It was Albion's first year with a new head coach and was therefore considered to be a season of transition.

New staff came in alongside Graham Potter for that 2019-20 season, so did new players.

Pre-season fixtures and the start of the Premier League schedule were tackled in a 3-4-3 set-up.

Solly March and Martin Montoya were at wing-back in that opening 3-0 win at Watford.

Many comparisons were drawn with how the Seagulls had played and performed under Chris Hughton.

Albion stayed up,passed the ball more, sometimes played three at the back (not not that often), won at Burnley on the final day and there ended that season of transition.

And then we had another one.

As the 2020-21 season enters its final week and a bit, there is an argument that this second year under Potter’s command has seen even more changes.

Been even more of a transitional period, in fact.

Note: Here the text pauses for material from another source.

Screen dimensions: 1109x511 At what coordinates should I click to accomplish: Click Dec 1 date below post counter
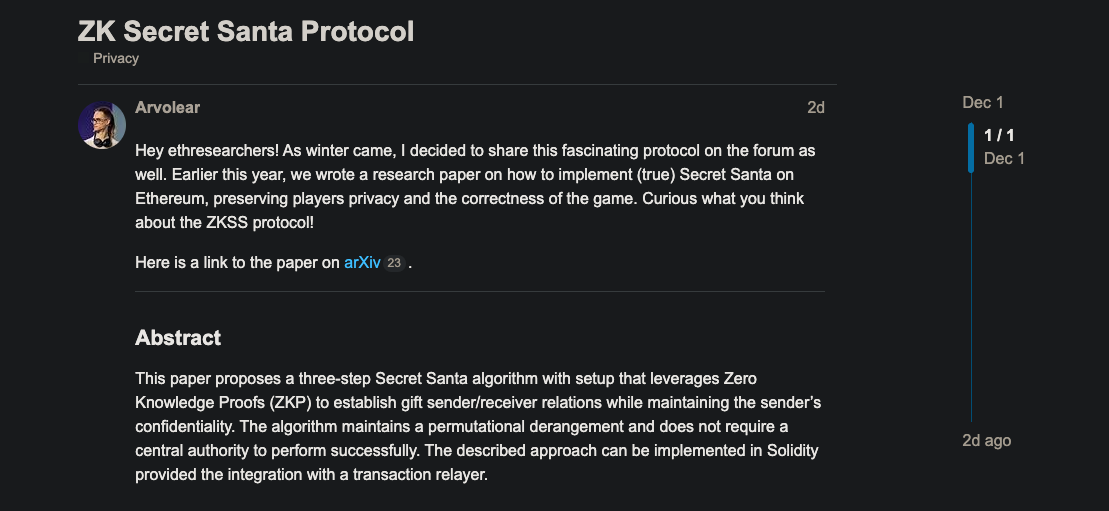point(1004,158)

That he was just getting started in 2019-20.

That the scale of the overhaul of team and club which Albion chose to undertake is only now becoming totally clear.

At the very least, it feels like it has been a two-season programme to get things close to how the head coach wants them.

Just as the “promotion campaign” which took Albion to the Premier League actually comprised two seasons (minus the last three games).

A campaign does not have to be the same length as a football season. It doesn't say that in the dictionary.

It's meaning has been somewhat twisted at times in this buisness.

We use the word "campaign" to save us from saying “season” too often.

Nor does a transitional period only have to last for 38 matches.

It was 2020-21, not 2019-20, in which central figures of previous years such as Maty Ryan, Dale Stephens, Davy Propper and Glenn Murray faded from the first-team scene.

It was 2020-21, not 2019-20, which saw Potter mainly use his 3-4-3 system with wing-backs as key components on a week in, week out basis.

So much so that he asked players to adapt themselves to the wing-back role.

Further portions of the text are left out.